Es gibt eindeutige Fälle, in denen die Erbausschlagung von vornherein sinnvoll ist. Bei einem offenkundig überschuldeten Nachlass etwa oder wenn ein direkter Angehöriger lediglich mit einem Vermächtnis bedacht werden soll, das deutlich geringer wäre als der reguläre Erbanteil nach gesetzlicher Erbfolge. Auch unklare Eigentumsverhältnisse, Rechtsstreitigkeiten mit unabsehbaren Folgekosten oder unverkäufliche Immobilien mit hohen laufenden Kosten können ein Hinderungsgrund dafür sein, eine Erbschaft anzutreten. In allen übrigen Fällen gilt aber: Überstürzen Sie nichts. Sie haben vom Zeitpunkt der Mitteilung an, dass Sie als Erbe in Frage kommen, sechs Wochen Zeit, das Erbe auszuschlagen. Verschaffen Sie sich zunächst einen Überblick über vorhandenen Immobilienbesitz und den übrigen Nachlass. Beide Positionen können auf den zweiten Blick einträglicher sein als erwartet, können aber genauso gut auch unwillkommene Überraschungen bereithalten.

Den Nachlass prüfen

Prüfen Sie die Unterlagen des Verstorbenen, und listen Sie sämtliche Vermögenswerte und Verbindlichkeiten vollständig auf. Prüfen Sie Konten, Depots, Schmuck- und Kunstgegenstände genauso wie Rechnungen und Gebührenforderungen von Versicherern und Ämtern. Achtung: Lassen Sie sich nicht dazu drängen, einen Erbschein zu beantragen, um Einblick in Konten oder Depots zu erhalten. Denn wenn Sie einen Erbschein beantragen, treten Sie das Erbe verbindlich und unwiderruflich an.

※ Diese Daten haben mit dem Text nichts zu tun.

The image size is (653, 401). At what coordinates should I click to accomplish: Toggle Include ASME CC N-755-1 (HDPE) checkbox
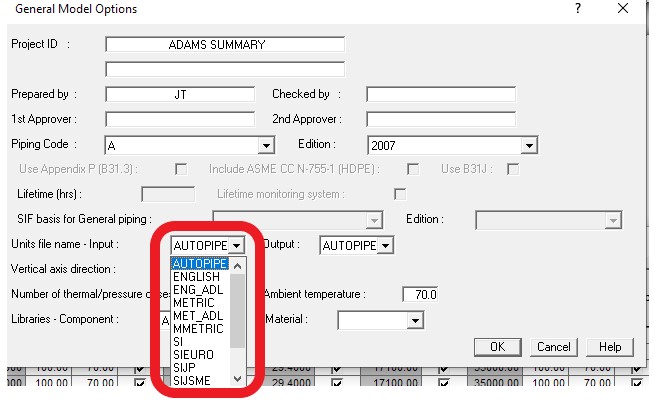pyautogui.click(x=413, y=169)
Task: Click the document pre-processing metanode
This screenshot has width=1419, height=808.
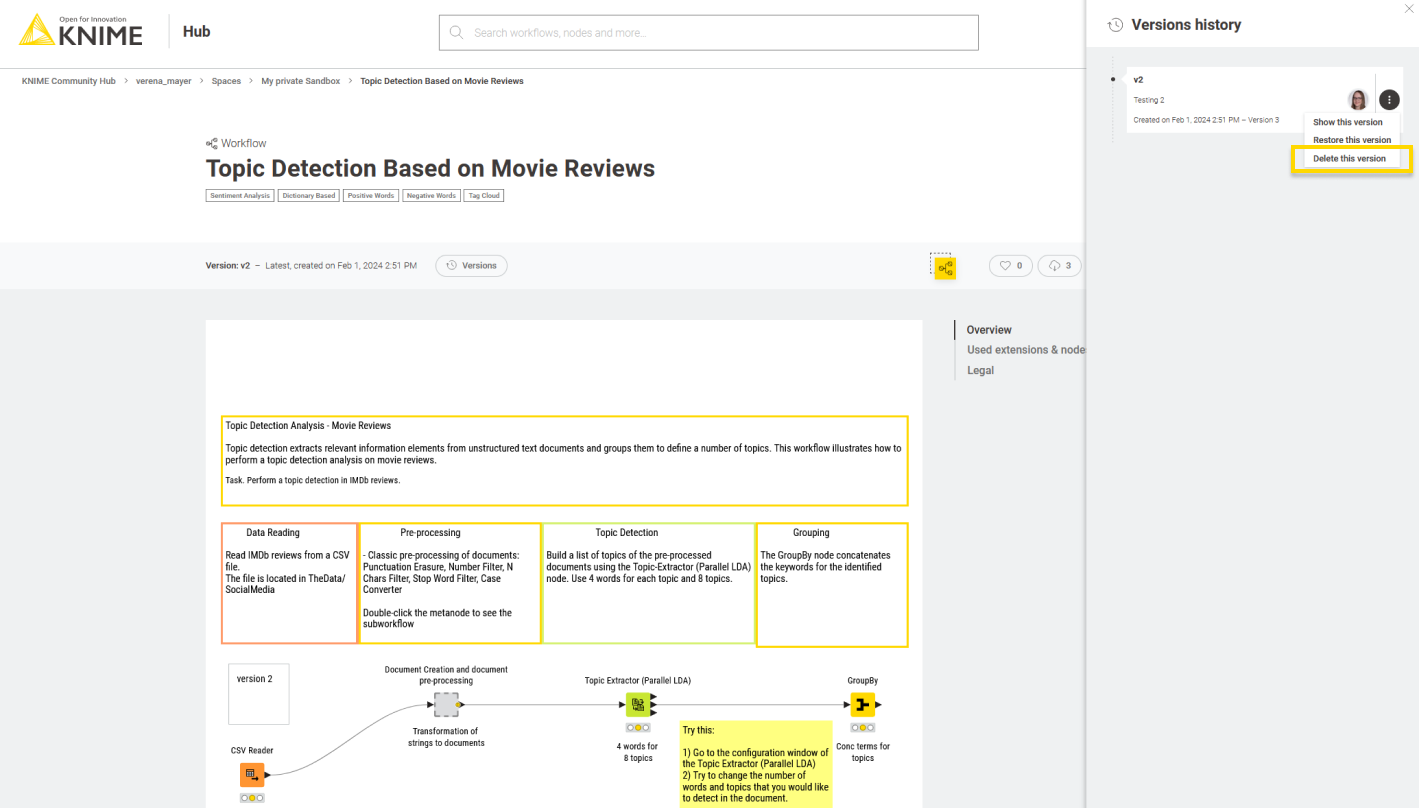Action: click(446, 705)
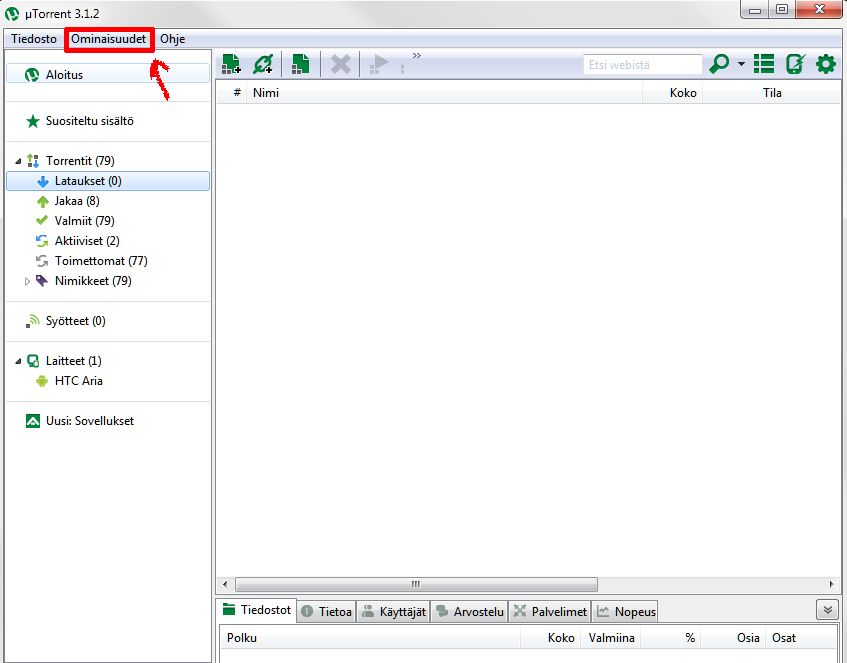
Task: Collapse the Torrentit tree node
Action: point(18,161)
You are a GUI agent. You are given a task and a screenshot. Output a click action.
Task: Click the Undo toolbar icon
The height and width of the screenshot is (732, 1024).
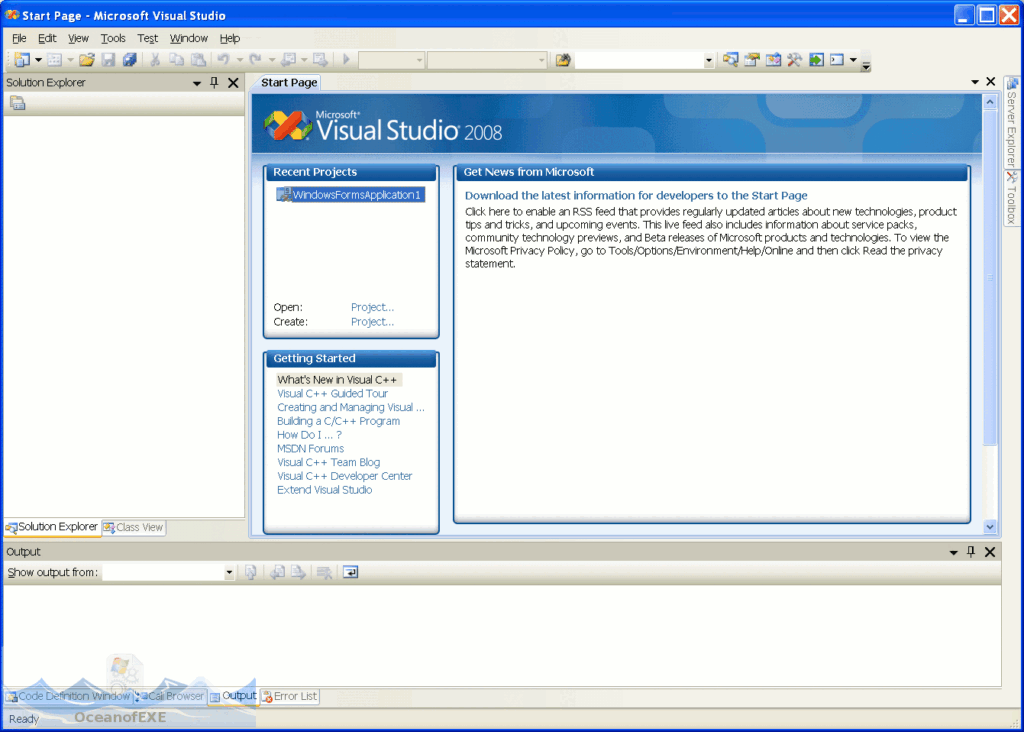pyautogui.click(x=223, y=59)
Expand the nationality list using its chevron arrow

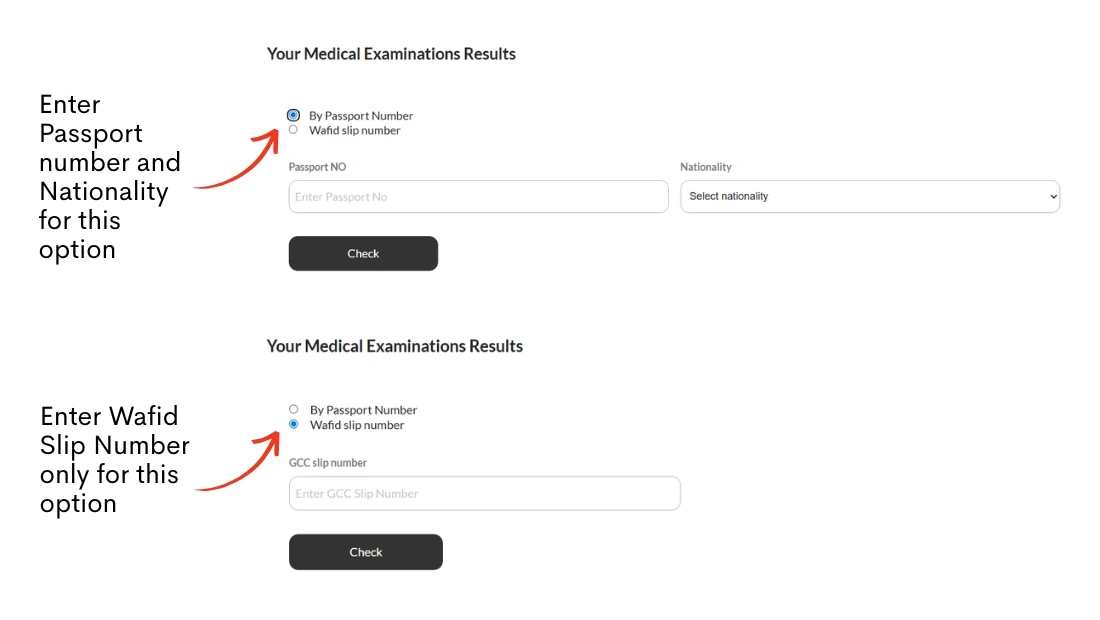click(1052, 196)
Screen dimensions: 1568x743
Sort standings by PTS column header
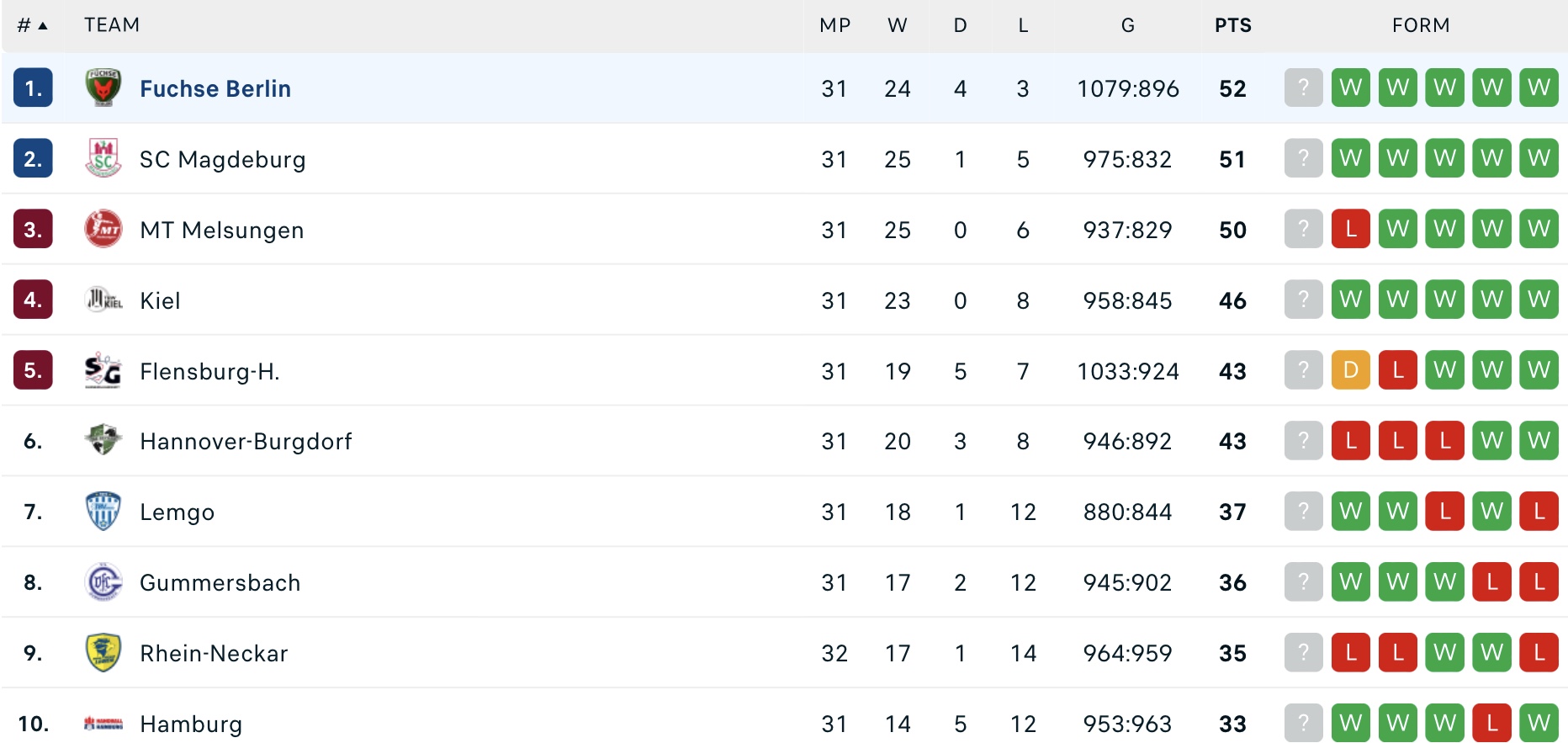1232,25
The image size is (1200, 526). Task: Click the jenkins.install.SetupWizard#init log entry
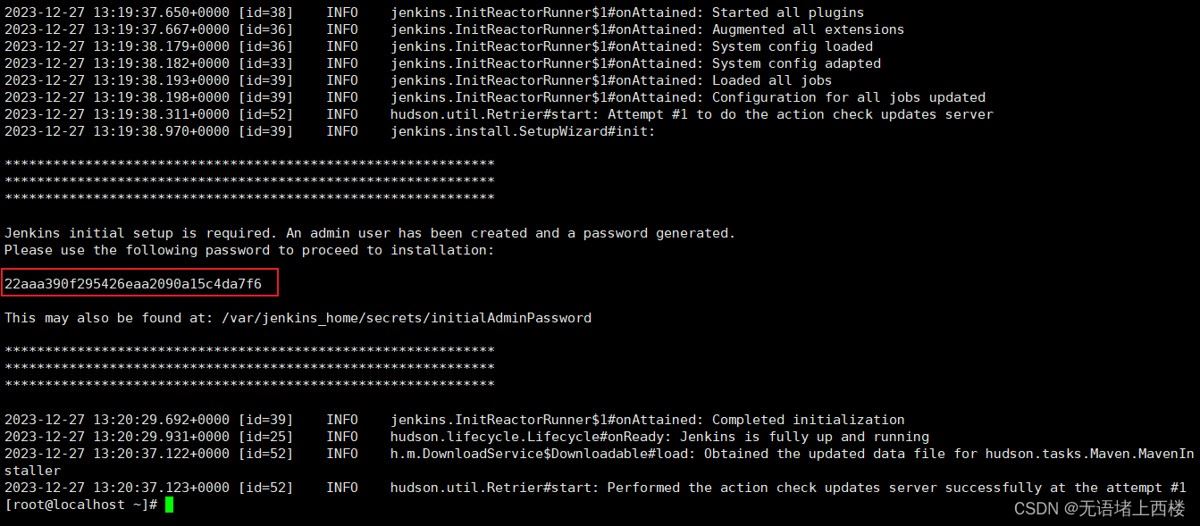click(x=522, y=131)
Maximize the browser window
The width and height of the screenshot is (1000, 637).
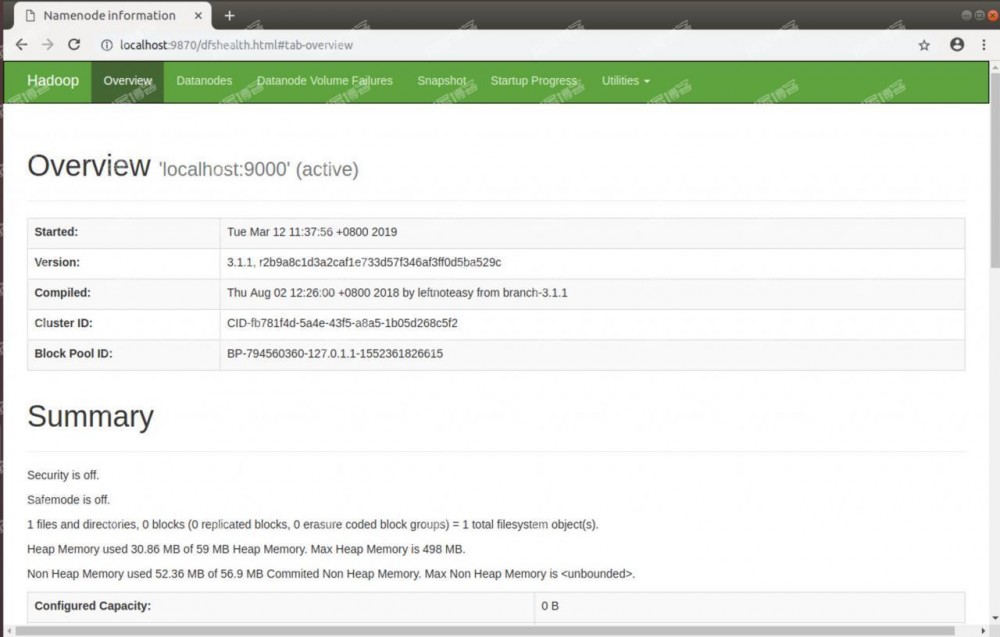(x=980, y=15)
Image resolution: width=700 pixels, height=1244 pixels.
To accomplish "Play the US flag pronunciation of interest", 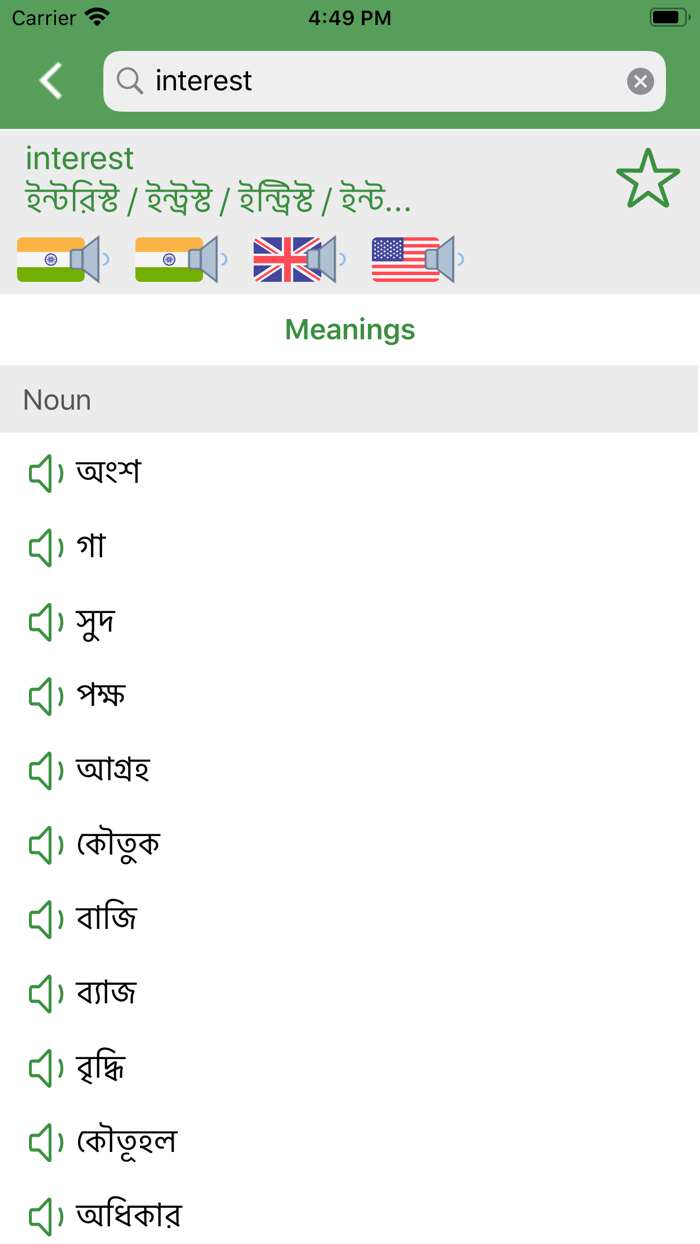I will [412, 259].
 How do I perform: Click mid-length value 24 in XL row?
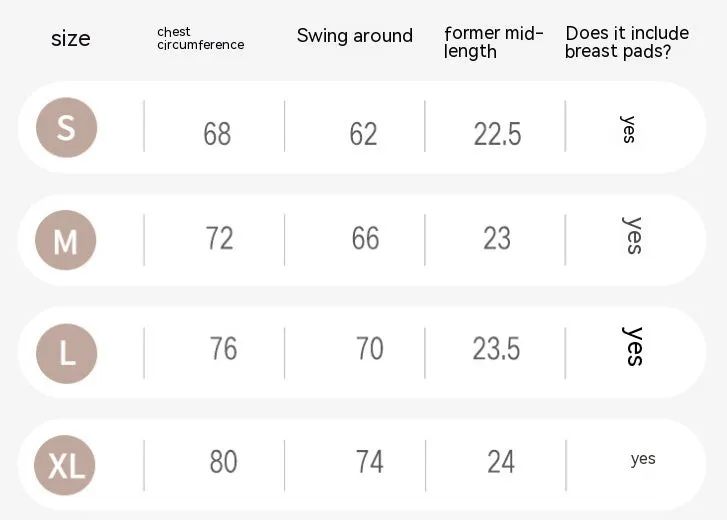click(x=501, y=462)
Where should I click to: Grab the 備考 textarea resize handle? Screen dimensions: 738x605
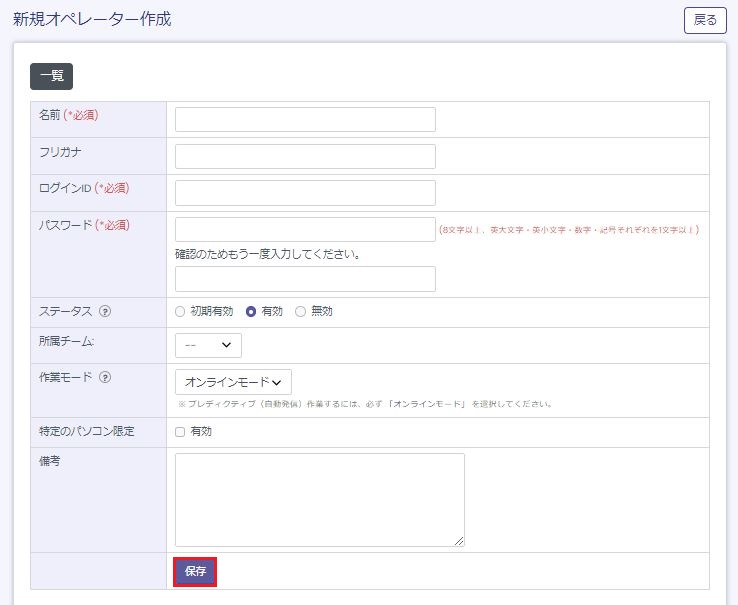460,542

Banken dürfen nicht auf Vorlage eines Erbscheins bestehen! Fast immer genügt es, eine Sterbeurkunde gemeinsam mit dem Familienstammbuch vorzulegen. Noch besser ist es, wenn der Erblasser Sie im Rahmen einer Vorsorge­vollmacht als Kontobevollmächtigten eingesetzt oder Ihnen eine Bank­vollmacht ausgestellt hat.

Ein guter erster Indikator für den Stand der Dinge ist ein Blick in die Post der letzten Wochen vor dem Tod des Erblassers: Stapeln sich Rechnungen, Mahnungen und Pfändungsbeschlüsse, kann das ein Hinweis auf finanzielle Herausforderungen sein, die sich aus der Erbschaft ergeben. Auch Bestattungskosten, Notarkosten und der Anspruch auf Pflichtteile anderer Erben gehören in Ihre Aufstellung.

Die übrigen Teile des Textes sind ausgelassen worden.